DMD antisense oligonucleotide mediated exon skipping efficiency correlates with flanking intron retention time and target position within the exon.

Mutations in the DMD gene are causative for Duchenne muscular dystrophy (DMD). Antisense oligonucleotide (AON) mediated exon skipping to restore disrupted dystrophin reading frame is a therapeutic approach that allows production of a shorter but functional protein. As DMD causing mutations can affect most of the 79 exons encoding dystrophin, a wide variety of AONs are needed to treat the patient population. Design of AONs is largely guided by trial-and-error, and it is yet unclear what defines the skippability of an exon. Here, we use a library of phosphorodiamidate morpholino oligomer (PMOs) AONs of similar physical properties to test the skippability of a large number of DMD exons. The DMD transcript is non-sequentially spliced, meaning that certain introns are retained longer in the transcript than downstream introns.

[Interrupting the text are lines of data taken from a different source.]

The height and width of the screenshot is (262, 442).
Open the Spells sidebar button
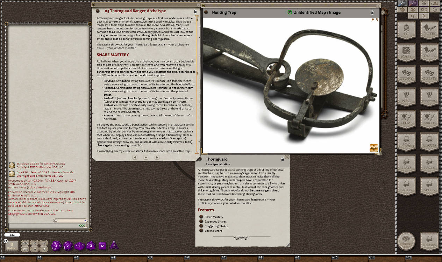click(429, 187)
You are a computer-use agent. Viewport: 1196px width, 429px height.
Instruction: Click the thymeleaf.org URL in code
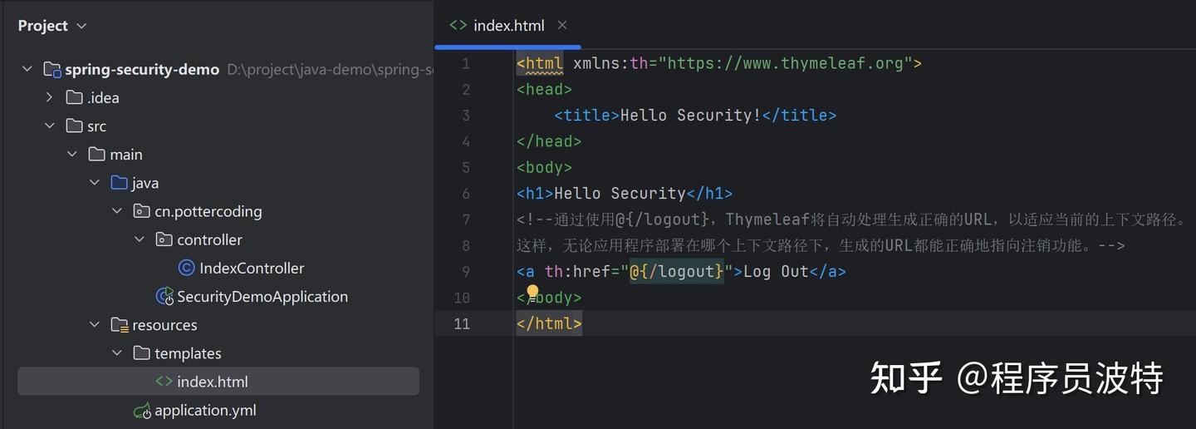[x=785, y=63]
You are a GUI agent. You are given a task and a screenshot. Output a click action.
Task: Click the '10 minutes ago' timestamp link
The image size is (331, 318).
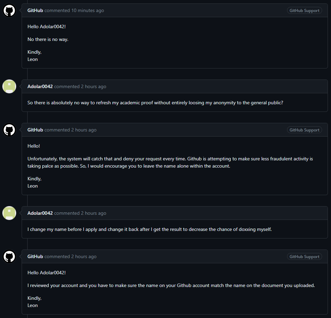point(87,10)
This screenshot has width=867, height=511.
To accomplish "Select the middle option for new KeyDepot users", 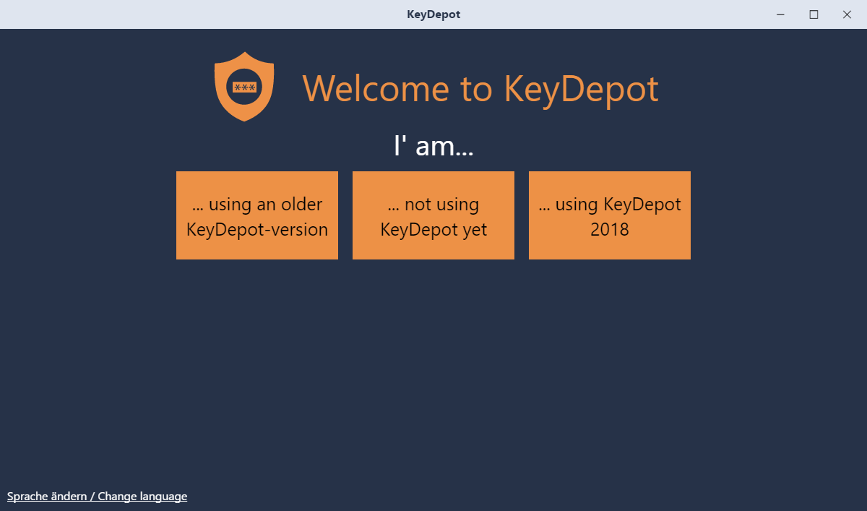I will [x=433, y=215].
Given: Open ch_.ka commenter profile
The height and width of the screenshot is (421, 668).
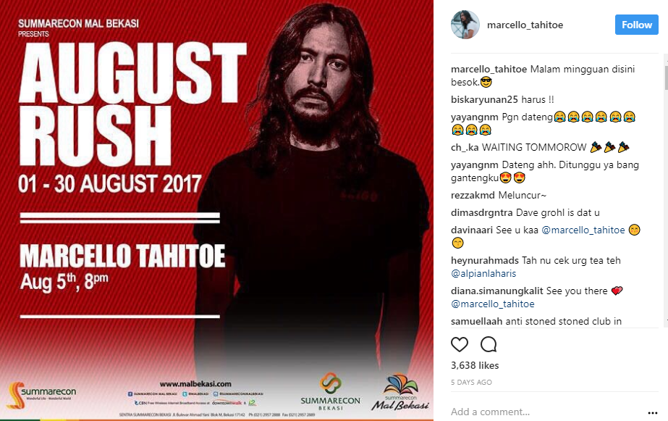Looking at the screenshot, I should point(465,148).
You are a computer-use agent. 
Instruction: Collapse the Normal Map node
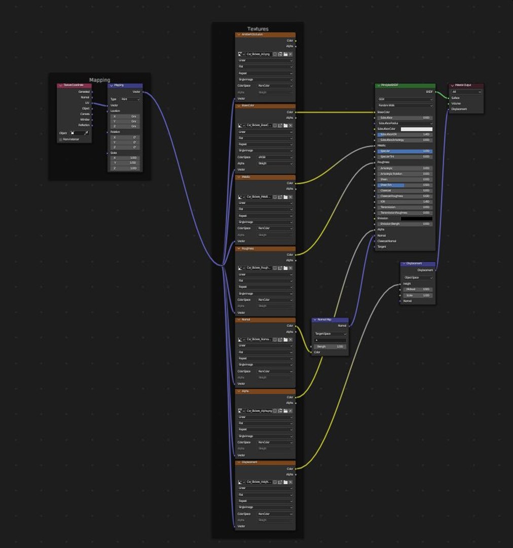(315, 320)
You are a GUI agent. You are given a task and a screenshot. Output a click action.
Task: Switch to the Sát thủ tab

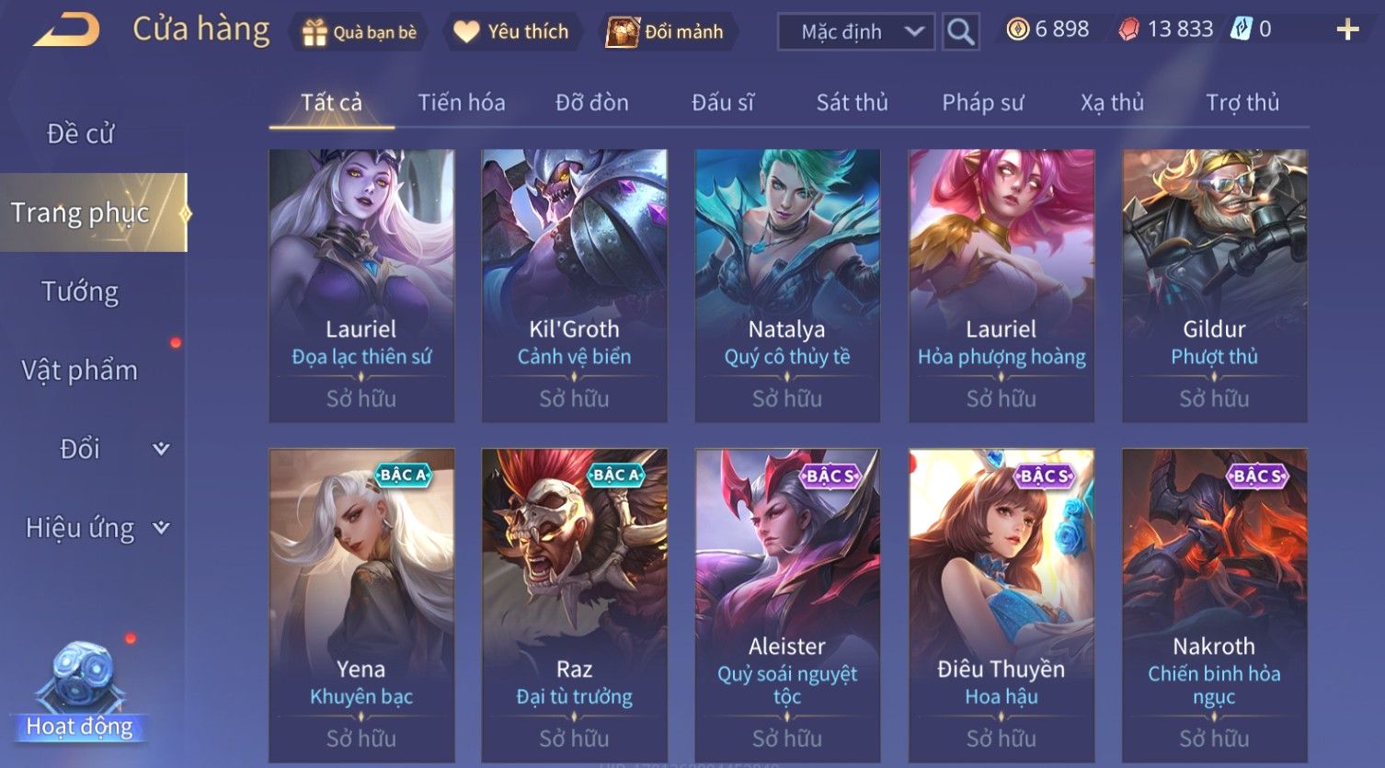coord(852,102)
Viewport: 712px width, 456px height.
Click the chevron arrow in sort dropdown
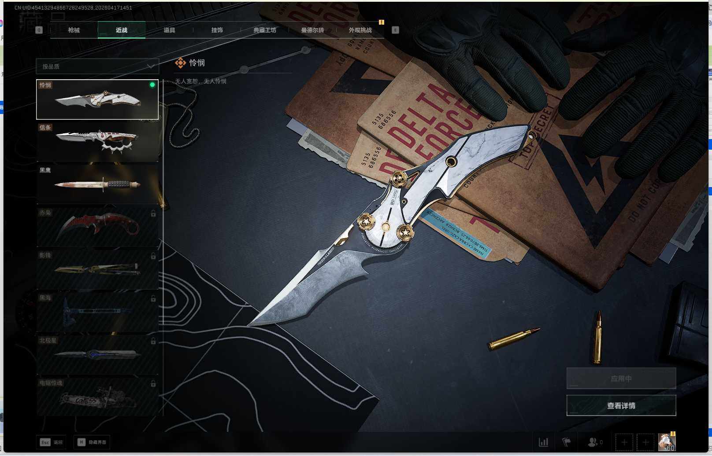coord(151,66)
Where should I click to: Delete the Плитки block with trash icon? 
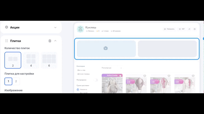coord(50,41)
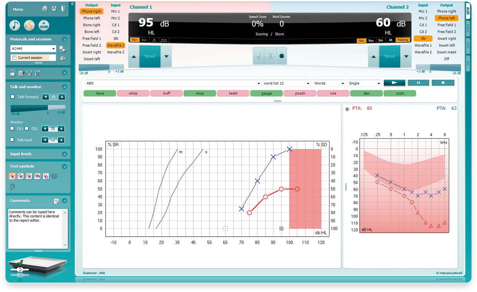This screenshot has height=292, width=477.
Task: Select the tone audiometry music note icon
Action: pyautogui.click(x=15, y=25)
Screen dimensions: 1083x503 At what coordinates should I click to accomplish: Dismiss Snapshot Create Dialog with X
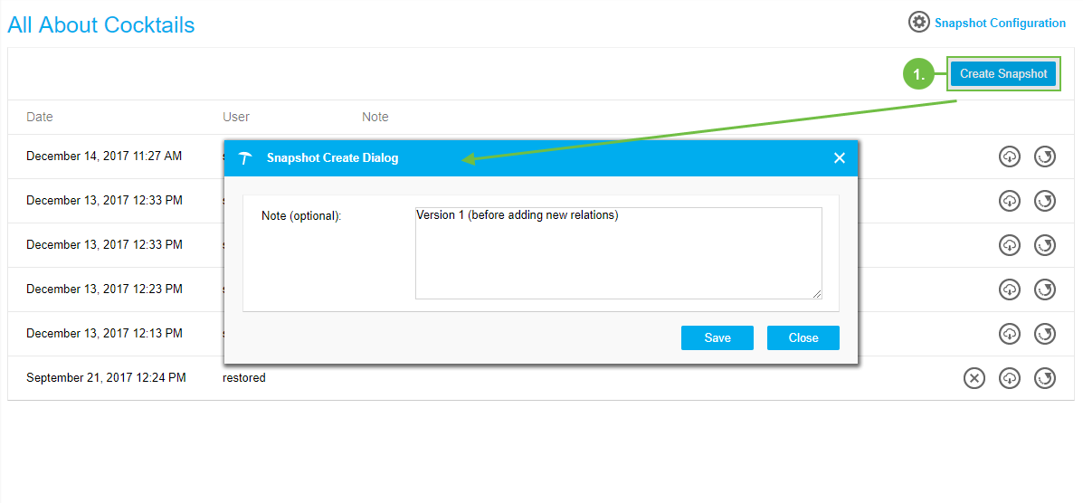839,158
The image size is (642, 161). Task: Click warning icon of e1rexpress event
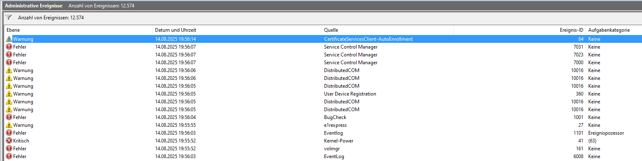pos(9,125)
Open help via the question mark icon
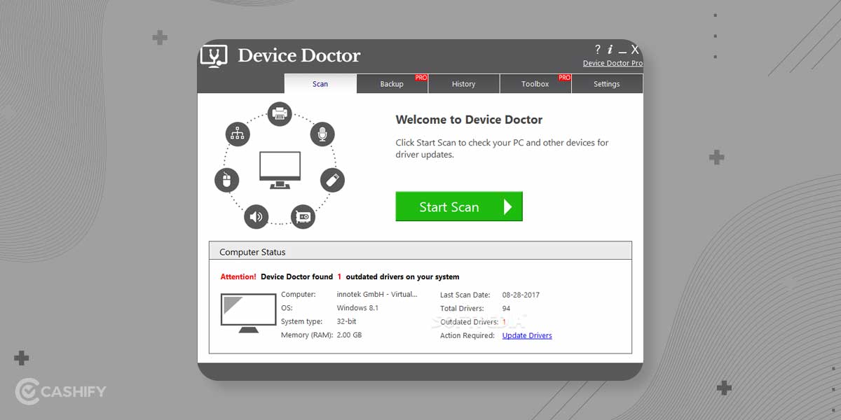The width and height of the screenshot is (841, 420). [597, 50]
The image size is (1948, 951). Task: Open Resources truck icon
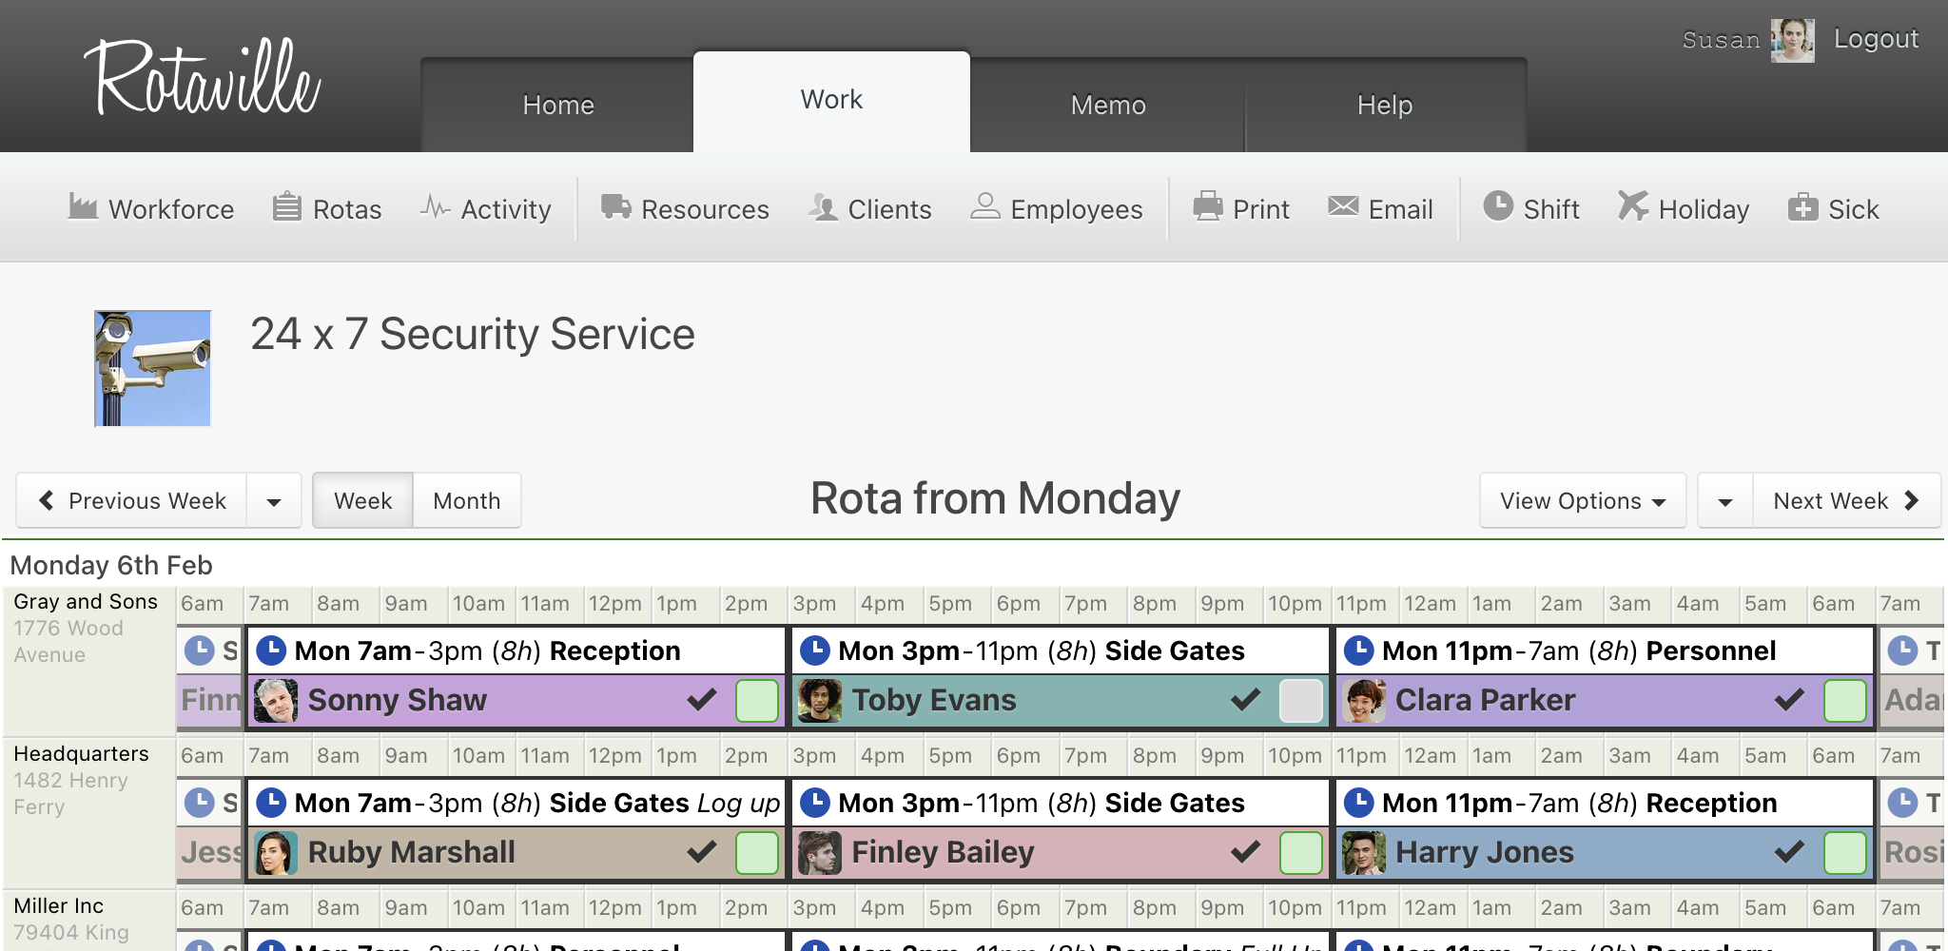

We tested whether the relative intron retention time has a significant effect on AON efficiency, and found that targeting an out-of-frame exon flanked at its 5'-end by an intron that is retained in the transcript longer ('slow' intron) leads to overall higher exon skipping efficiency than when the 5'-end flanking intron is 'fast'. Regardless of splicing speed of flanking introns, we find that positioning an AON closer to the 5'-end of the target exon leads to higher exon skipping efficiency opposed to targeting an exons 3'-end. The data enclosed herein can be of use to guide future target selection and preferential AON binding sites for both DMD and other disease amenable by exon skipping therapies.